In November 1985 he faced Hughroy Currie in Cardiff in a Commonwealth title eliminator; The fight went the distance, with referee Harry Gibbs awarding the fight to Currie by a single point. Kilimanjaro did, however, get his shot at the title in March 1987 when he faced Horace Notice in Dudley, the champion stopping him in the eighth round.

He made a further successful defence of his African title against Mary Konate, before losing it to Michael Simuwelu in August 1987, regaining it a year later with an eleventh-round knockout of Simuwelu after taking on trainer Gabriel Moyo. He also made a further defence of his national title in December 1988, stopping Black Tiger in six rounds. He had two further fights, forcing Bombaphani Bonyongo Destroyer to retire with a cut in four rounds in July 1989, and a knockout of Sam Sithole in February 1990. He had been due to face Lennox Lewis in a televised Commonwealth title eliminator in London in February 1990 but was prevented from competing after refusing to divulge the results of an HIV test to the British Boxing Board of Control. He was subsequently barred from boxing by the Zimbabwe authorities and stripped of his national title.

=== Style and Persona ===
Kilimanjaro was known for his intimidating size, powerful jab and right hand, and theatrical entrances. He fought and defeated several regional fighters with flamboyant nicknames such as Black Tiger, Kid Power, Captain Marvel, George Foreman (not the American), and JukeBox TimeBomb he also fought George Chaplin who had defeated Earnie shavers, lottie mwale former world title challenger, Hughroy Currie former British champion & southern area champion, Horace Notice undefeated British and commonwealth champion .
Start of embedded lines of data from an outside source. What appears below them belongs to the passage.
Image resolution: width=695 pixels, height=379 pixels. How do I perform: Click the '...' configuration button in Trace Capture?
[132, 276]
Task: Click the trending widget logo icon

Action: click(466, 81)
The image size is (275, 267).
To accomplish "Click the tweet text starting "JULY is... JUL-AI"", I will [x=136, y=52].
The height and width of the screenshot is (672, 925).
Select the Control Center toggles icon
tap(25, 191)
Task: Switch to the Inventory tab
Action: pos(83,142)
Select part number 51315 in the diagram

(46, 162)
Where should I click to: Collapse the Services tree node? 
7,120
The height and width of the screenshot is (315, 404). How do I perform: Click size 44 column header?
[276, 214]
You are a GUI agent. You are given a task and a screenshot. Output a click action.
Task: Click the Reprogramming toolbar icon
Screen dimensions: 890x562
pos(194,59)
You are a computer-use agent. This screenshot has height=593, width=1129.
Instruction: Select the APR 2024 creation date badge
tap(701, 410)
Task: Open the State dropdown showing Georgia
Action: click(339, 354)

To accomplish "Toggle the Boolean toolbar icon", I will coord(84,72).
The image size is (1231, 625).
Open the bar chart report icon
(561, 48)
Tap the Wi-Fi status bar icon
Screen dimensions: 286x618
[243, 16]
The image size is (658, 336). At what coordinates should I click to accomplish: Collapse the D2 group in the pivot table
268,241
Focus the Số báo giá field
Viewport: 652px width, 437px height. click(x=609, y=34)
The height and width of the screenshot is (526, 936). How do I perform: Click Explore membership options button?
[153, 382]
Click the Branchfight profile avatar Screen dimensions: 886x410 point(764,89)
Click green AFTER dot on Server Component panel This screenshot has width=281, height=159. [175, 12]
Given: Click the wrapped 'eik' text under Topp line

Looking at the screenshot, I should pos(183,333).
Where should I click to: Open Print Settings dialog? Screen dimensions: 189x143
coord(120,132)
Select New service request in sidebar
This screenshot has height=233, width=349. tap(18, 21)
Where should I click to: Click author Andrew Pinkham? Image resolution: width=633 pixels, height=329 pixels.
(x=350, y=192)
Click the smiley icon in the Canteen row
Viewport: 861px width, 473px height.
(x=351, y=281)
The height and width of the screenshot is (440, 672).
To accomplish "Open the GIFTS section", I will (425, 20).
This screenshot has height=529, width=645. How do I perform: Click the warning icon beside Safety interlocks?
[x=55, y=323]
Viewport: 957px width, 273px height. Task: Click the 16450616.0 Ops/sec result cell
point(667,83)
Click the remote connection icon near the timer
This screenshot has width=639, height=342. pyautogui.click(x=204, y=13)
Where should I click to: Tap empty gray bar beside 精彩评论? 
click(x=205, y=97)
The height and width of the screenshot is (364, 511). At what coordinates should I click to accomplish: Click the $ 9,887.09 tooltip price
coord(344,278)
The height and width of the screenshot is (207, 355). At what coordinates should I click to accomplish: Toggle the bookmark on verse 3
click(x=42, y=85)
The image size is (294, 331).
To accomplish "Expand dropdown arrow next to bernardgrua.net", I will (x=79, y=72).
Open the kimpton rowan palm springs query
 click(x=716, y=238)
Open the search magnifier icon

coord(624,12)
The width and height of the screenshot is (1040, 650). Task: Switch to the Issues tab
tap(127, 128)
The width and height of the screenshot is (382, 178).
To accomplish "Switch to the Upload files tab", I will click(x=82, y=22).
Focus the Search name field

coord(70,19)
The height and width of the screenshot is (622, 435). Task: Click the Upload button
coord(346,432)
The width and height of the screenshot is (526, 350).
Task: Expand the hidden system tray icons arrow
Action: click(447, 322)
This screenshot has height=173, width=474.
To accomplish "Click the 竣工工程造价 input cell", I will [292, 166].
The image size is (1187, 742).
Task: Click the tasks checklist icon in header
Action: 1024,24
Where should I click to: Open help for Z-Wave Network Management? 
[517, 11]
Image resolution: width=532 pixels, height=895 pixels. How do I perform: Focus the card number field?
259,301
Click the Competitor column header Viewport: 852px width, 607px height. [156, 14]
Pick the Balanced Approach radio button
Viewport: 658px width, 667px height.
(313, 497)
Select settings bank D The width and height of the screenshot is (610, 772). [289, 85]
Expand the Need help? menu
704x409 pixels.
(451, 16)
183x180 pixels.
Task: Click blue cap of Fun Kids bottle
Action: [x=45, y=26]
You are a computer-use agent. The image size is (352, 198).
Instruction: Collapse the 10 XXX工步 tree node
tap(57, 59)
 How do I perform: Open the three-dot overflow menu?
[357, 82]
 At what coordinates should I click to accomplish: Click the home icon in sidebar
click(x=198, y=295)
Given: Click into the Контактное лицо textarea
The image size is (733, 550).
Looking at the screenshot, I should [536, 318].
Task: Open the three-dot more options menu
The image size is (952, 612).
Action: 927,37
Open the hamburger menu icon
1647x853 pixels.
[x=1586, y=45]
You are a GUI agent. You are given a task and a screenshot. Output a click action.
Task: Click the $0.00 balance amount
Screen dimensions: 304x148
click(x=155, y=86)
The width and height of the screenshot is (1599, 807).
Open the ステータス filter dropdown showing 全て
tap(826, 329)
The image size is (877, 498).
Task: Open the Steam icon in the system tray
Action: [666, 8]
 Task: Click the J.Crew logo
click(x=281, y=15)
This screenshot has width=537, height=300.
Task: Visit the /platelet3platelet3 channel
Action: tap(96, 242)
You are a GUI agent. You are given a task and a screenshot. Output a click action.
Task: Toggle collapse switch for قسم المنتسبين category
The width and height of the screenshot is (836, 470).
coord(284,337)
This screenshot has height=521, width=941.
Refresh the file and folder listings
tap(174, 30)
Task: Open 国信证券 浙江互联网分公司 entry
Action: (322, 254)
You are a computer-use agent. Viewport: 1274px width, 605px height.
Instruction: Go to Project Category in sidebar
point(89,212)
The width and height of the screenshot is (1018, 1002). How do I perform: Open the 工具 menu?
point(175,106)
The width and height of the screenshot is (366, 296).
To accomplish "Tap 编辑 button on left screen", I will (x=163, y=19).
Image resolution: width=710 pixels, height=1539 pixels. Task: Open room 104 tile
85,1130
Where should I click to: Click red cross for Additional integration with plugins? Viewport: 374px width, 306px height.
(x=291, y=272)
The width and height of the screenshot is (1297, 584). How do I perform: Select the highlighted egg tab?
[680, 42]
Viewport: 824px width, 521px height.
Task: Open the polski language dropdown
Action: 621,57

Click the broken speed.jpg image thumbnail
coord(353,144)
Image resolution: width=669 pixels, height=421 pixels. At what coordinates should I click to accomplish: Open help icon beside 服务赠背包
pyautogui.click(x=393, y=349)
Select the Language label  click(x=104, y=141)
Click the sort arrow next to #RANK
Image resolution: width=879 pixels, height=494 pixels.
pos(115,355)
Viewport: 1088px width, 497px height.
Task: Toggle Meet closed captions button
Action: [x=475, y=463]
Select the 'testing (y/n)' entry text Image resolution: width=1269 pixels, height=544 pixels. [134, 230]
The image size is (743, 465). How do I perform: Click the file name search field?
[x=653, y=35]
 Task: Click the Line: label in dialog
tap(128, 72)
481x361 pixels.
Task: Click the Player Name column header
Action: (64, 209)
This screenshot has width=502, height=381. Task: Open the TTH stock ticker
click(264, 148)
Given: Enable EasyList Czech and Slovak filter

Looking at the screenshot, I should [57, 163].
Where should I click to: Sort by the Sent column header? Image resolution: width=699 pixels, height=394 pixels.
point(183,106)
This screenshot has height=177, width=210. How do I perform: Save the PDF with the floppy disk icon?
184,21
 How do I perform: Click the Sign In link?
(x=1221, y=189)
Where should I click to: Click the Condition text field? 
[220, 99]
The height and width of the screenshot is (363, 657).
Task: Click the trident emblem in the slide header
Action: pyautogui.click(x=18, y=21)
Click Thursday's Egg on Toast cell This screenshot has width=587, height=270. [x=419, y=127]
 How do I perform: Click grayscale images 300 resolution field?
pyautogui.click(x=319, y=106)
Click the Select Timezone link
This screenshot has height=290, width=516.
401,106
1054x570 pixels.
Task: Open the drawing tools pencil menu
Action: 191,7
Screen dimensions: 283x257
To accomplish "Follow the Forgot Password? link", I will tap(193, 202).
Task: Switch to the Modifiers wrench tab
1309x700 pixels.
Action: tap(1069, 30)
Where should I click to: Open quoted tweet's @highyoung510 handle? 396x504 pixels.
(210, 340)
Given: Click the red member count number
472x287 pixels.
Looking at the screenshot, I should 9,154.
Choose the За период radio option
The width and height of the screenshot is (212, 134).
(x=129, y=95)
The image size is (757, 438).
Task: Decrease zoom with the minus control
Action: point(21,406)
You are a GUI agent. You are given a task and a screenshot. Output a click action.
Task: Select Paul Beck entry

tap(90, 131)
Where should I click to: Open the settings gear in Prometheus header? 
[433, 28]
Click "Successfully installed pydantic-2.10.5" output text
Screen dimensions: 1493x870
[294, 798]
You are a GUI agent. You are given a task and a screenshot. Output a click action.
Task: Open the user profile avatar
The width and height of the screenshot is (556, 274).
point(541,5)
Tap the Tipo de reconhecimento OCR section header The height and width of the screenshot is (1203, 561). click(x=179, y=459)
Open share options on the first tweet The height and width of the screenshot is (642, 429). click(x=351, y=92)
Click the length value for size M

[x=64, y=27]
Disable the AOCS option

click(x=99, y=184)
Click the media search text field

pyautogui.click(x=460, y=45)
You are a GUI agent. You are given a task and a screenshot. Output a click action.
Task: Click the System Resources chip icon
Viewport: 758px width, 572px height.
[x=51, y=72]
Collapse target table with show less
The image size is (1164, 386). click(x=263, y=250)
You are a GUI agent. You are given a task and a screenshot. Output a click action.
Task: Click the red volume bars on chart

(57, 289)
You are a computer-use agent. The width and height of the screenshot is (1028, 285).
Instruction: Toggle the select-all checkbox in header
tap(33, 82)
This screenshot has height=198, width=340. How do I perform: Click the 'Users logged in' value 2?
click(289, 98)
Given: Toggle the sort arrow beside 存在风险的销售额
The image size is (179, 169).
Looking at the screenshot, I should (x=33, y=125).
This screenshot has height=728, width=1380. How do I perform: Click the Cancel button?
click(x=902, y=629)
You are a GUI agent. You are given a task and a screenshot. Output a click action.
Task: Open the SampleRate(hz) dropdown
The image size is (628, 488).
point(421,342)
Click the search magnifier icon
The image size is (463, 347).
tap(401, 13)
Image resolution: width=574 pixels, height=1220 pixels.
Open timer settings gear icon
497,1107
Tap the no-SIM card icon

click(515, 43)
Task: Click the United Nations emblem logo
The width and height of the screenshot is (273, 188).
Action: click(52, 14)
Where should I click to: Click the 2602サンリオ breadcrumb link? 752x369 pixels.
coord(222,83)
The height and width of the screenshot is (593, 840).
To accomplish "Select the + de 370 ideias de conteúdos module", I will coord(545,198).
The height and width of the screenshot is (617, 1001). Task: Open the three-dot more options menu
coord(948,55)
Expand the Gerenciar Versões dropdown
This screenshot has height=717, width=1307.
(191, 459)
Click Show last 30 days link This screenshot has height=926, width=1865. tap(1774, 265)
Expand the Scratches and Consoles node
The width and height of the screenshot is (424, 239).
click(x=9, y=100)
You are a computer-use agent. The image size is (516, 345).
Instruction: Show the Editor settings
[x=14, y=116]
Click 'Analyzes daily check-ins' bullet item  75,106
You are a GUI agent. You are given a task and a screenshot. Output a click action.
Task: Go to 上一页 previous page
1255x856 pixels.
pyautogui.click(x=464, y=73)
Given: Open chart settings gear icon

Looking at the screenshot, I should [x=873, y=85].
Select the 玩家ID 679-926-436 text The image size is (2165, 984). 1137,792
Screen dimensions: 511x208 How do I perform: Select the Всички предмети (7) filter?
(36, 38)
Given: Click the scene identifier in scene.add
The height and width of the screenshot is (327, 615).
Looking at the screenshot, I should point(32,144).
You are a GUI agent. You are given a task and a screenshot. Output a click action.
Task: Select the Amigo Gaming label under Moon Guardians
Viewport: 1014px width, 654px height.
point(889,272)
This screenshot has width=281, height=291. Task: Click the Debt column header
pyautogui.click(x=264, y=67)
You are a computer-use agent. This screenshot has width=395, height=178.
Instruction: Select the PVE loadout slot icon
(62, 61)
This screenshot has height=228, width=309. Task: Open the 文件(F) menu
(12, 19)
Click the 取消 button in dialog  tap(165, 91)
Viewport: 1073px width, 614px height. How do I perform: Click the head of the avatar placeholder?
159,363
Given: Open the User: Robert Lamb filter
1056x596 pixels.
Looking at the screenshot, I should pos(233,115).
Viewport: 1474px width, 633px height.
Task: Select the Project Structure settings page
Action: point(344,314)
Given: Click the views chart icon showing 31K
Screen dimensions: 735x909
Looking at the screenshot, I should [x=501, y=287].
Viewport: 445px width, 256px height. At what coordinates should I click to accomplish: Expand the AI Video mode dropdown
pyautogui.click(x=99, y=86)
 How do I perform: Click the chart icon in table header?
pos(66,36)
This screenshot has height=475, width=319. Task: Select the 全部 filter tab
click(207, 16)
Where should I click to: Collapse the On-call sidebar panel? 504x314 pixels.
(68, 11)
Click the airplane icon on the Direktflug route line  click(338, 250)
=== International Ambitions ===
At his peak, Kilimanjaro was ranked #14 in the world by the WBC, and ranked #2 in the Commonwealth sparking international interest. A highly anticipated bout was arranged with Lennox Lewis in 1990 at Crystal Palace, London. However, the fight was abruptly canceled moments before it began due to Kilimanjaro’s failure to produce a required HIV test certificate.

=== Final fight/retirement ===
In 1990 Kilimanjaro would go on a business trip to Côte d’Ivoire where he would be offered a fight with Victor Iwunze (nicknamed baby Tyson) on a non title bout. Kilimanjaro weighed 115 kg and had 2 days of training to prepare for the bout; those 2 days where not enough to get him in shape, and on the 5th of May 1990 Kilimanjaro would compete in his last fight. It was said in his biography, "the man of the mountain that the fans witnessed a vastly different man on display an immobile gun shy African champion on display was outpointed by baby Tyson over 8/12 rounds baby Tyson was warned multiple times for illegal fouls baby Tyson would win by points some sources say it to be 12 rounds some say 8 rounds."

When Kilimanjaro arrived back in Harare the Zimbabwe boxing and wrestling federation scrutinised Kilimanjaro for fighting without authorisation to preempt impending action by the board Kilimanjaro announced he would be relinquishing his Zimbabwean heavyweight championship due to the lack of challengers the board would announce he would be stripped of his titles and he would no longer be eligible to fight in the common wealth until he provided a negative HIV/Aids test the Abu would then announce Kilimanjaro would be stripped of his continental title without his titles Kilimanjaro’s career was effectively over.

Kilimanjaro was never knocked down or legitimately knocked out during his boxing career the only methods that he had lost were either technical knockout or a points decision he was known to be very durable during his career. He retired with a record of 32 wins and 7 defeats.

==Death==
At age 36, Kilimanjaro became sick, and was treated by a witch doctor who could not save him. He was taken to hospital in Parirenyatwa, where doctors and nurses battled to treat the diarrhoea, he was suffering from. After five days, they sent him home. He was ferried back home to Mbare, to spend his last days.

He died in the Mbare house he grew up in, surrounded by people who loved him for who he was, not for what he was. He was buried three days later at his rural home in Buhera, next to his father Enos and mother Jeketai, who had died.

After suffering from AIDS-related illnesses including tuberculosis, he died on 15 February 1994, aged 36. He was buried in his home village, Buhera.